Christmas – Anglo-Saxon style

The Stroud wassail bowl – National Trust.

Day two of the History Jar advent calendar of festive food and drink. Cristesmæsse is first recorded as a word in 1038. The Venerable Bede was not impressed with the Anglo-Saxon winter festivities:

They began the year with December 25, the day we now celebrate as Christmas; and the very night to which we attach special sanctity they designated by the heathen mothers’ night — a name bestowed, I suspect, on account of the ceremonies they performed while watching this night through. 

Least said soonest mended I think! I don’t think we need linger on Bede’s disdain for the primitive behaviour of the locals. And rather unfortunately he did not think so far ahead as to ask for some recipes so we’ll just have to move on to the booze.

Wassail is a traditional Christmas and New Year toast. It comes from the Anglo-Saxon words for “to your health” – “waes hael”.

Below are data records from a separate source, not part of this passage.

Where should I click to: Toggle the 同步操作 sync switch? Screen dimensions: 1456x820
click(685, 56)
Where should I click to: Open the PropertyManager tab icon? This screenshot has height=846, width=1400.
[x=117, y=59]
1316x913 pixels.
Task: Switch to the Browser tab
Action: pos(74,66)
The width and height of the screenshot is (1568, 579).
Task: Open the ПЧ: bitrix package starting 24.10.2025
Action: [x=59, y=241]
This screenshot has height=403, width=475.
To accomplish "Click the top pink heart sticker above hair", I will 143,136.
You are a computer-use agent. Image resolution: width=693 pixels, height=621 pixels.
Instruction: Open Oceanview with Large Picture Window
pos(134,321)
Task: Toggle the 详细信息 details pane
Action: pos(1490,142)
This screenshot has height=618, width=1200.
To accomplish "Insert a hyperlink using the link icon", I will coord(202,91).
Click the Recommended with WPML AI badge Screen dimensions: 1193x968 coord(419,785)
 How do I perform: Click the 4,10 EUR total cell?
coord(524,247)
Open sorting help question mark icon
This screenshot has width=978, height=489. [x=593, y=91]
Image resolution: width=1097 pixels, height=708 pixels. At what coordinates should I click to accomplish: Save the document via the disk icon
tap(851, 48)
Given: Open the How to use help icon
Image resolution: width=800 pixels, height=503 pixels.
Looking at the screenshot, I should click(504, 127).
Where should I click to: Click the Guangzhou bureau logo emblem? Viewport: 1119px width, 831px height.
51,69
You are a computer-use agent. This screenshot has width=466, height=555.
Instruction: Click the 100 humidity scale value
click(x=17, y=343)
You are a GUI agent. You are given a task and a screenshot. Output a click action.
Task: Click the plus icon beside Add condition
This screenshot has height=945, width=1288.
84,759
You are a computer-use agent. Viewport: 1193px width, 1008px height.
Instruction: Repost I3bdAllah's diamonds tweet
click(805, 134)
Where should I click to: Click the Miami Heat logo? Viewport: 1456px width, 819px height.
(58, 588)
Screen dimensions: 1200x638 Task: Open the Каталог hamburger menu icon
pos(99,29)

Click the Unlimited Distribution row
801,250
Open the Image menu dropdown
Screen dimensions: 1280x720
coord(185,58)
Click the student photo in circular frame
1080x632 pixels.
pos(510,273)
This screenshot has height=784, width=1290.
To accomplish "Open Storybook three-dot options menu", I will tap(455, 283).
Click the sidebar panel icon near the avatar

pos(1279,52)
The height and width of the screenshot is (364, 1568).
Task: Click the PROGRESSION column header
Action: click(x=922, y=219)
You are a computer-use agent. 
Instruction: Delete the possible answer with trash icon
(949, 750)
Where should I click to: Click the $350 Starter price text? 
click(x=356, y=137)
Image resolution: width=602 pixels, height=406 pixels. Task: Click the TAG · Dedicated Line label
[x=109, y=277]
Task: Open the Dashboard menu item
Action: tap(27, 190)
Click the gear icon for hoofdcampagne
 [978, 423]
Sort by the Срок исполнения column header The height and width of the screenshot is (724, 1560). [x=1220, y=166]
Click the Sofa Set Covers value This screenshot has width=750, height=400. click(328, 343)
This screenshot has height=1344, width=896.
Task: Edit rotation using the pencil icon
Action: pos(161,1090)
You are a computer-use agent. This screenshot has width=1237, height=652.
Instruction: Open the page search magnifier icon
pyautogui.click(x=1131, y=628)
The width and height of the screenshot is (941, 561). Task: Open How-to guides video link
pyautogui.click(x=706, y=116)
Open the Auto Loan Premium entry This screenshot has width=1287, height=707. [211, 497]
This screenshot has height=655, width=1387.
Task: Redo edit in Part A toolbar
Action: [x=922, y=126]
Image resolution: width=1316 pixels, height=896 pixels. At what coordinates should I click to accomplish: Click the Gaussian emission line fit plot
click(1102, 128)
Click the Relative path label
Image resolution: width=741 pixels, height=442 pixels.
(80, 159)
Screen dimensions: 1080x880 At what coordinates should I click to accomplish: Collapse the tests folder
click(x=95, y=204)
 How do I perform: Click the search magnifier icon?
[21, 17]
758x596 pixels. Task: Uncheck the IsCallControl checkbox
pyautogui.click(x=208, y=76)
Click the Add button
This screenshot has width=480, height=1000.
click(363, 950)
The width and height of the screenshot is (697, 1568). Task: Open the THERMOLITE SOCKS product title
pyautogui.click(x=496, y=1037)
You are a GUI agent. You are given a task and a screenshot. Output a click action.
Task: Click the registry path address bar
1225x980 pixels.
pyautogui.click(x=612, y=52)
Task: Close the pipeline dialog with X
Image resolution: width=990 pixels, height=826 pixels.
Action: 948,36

A wassail cup often involves quite a lot of cider but not always. It would be offered to guests throughout the festive period. In some cases a large wassail cup was taken from door to door (not appropriate in these socially distanced times.) The other kind of wassailing involves gathering in orchards to pour the wassail over the roots of the trees to encourage a good return on the next year’s harvest. This kind of wassail can involve singing to bees as well. It often takes place on twelfth night.

This recipe dates from 1722 from a book entitled Food in England by Dorothy Squires:

Take 1 lb. of brown sugar, 1 pint of hot beer, a grated nutmeg, and a large lump of preserved ginger root cut up. Add 4 glasses of sherry, and stir well. When cold, dilute with 5 pints of cold beer, spread suspicion of yeast on to hot slices of toasted bread, and let it stand covered for several hours. Bottle off and seal down, and in a few days it should be bursting the corks, when it should be poured out into the wassail bowl, and served with hot, roasted apples floating in it.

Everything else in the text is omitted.